## Okuma parçası
İstanbul, 4 Temmuz (DHA) - Denetim, vergi ve danışmanlık şirketi, KPMG’nin \"Yenilenebilir Enerji İşlemleri Araştırması\"nın sonuçlarına göre, normalde israf edilecek elektriğin büyük bölümü \"power-to-gas\" (elektriği gaza dönüştürme) teknolojisiyle, su moleküllerini \"hidrojen ve oksijene\" dönüşecek.
Akü depolama teknolojilerinin, gelecek yıldan itibaren yeni bir yatırım alanı olarak öne çıkacağı ve enerji santrallerinin geleceğinde rol oynayacağının altını çizen KPMG Türkiye Enerji Sektör Lideri Ümit Bilirgen, yenilenebilir enerjinin sürdürülebilirliği için akü depolama teknolojilerinin kritik önem taşıdığın belirtti ve ekledi:
\"Akü depolama gibi hidrojen teknolojisi de normalde israf edilecek elektriğin büyük kısmının ‘power-to-gas’ (elektriği gaza dönüştürme) teknolojisiyle kullanılabilmesine imkan tanıyor.
\"Bu teknolojinin temelinde, su moleküllerinin elektrik kullanılarak hidrojen ve oksijene ayrıştırıldığı elektroliz işlemi yatıyor.

## Verilen bilgiler
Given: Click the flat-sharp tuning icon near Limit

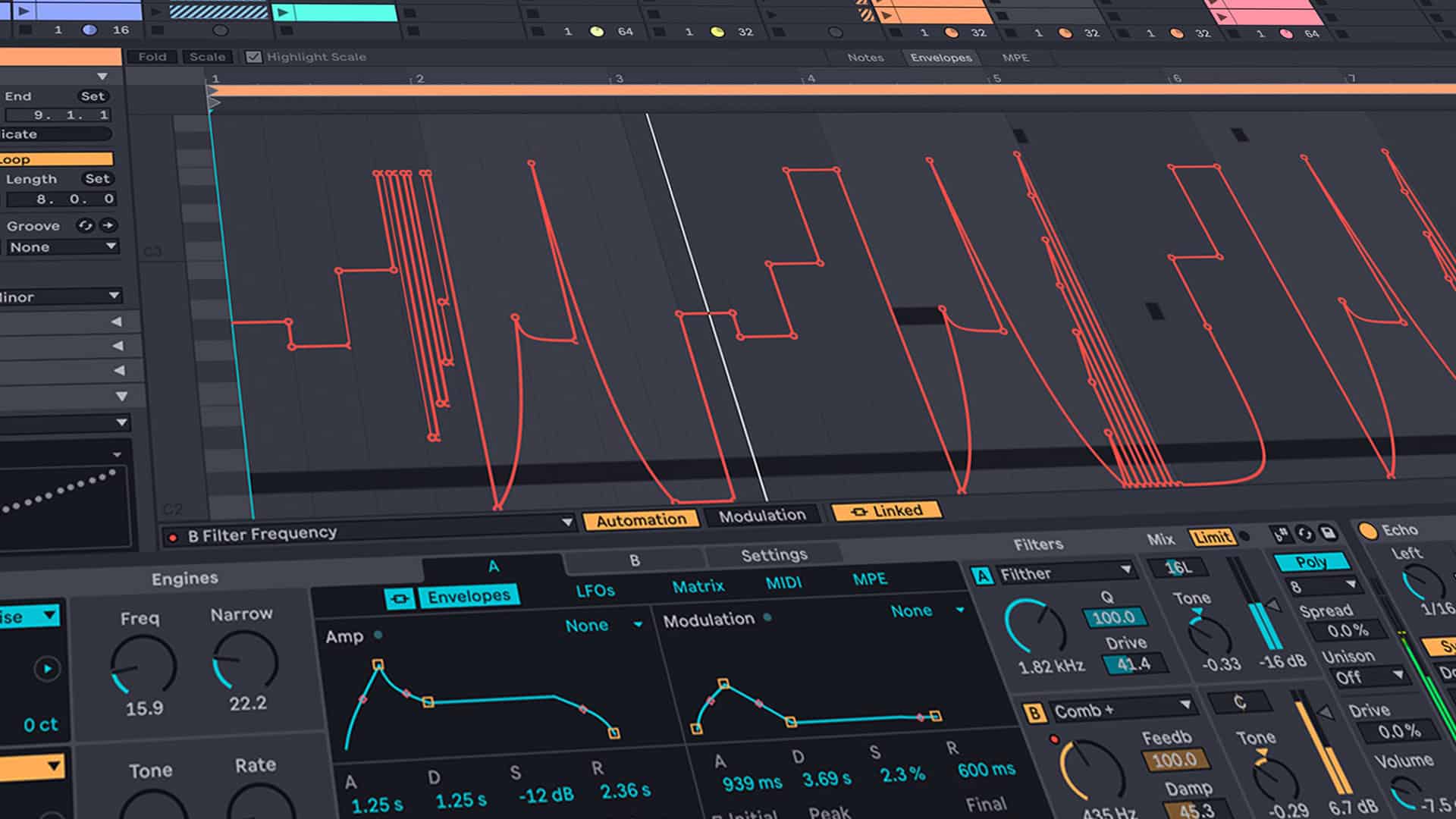Looking at the screenshot, I should pos(1281,535).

## Alıştırma tanımı
Haberin "İstanbul, 4 Temmuz" sözleriyle başlayıp "kullanılabilmesine imkan tanıyor." sözlerine kadar süren kısmını hiç değiştirmeden yazın. Yukarıdaki satırlar, haberden ayrı bir malzemedir.

## Tamamlanmış alıştırma
İstanbul, 4 Temmuz (DHA) - Denetim, vergi ve danışmanlık şirketi, KPMG’nin \"Yenilenebilir Enerji İşlemleri Araştırması\"nın sonuçlarına göre, normalde israf edilecek elektriğin büyük bölümü \"power-to-gas\" (elektriği gaza dönüştürme) teknolojisiyle, su moleküllerini \"hidrojen ve oksijene\" dönüşecek.
Akü depolama teknolojilerinin, gelecek yıldan itibaren yeni bir yatırım alanı olarak öne çıkacağı ve enerji santrallerinin geleceğinde rol oynayacağının altını çizen KPMG Türkiye Enerji Sektör Lideri Ümit Bilirgen, yenilenebilir enerjinin sürdürülebilirliği için akü depolama teknolojilerinin kritik önem taşıdığın belirtti ve ekledi:
\"Akü depolama gibi hidrojen teknolojisi de normalde israf edilecek elektriğin büyük kısmının ‘power-to-gas’ (elektriği gaza dönüştürme) teknolojisiyle kullanılabilmesine imkan tanıyor.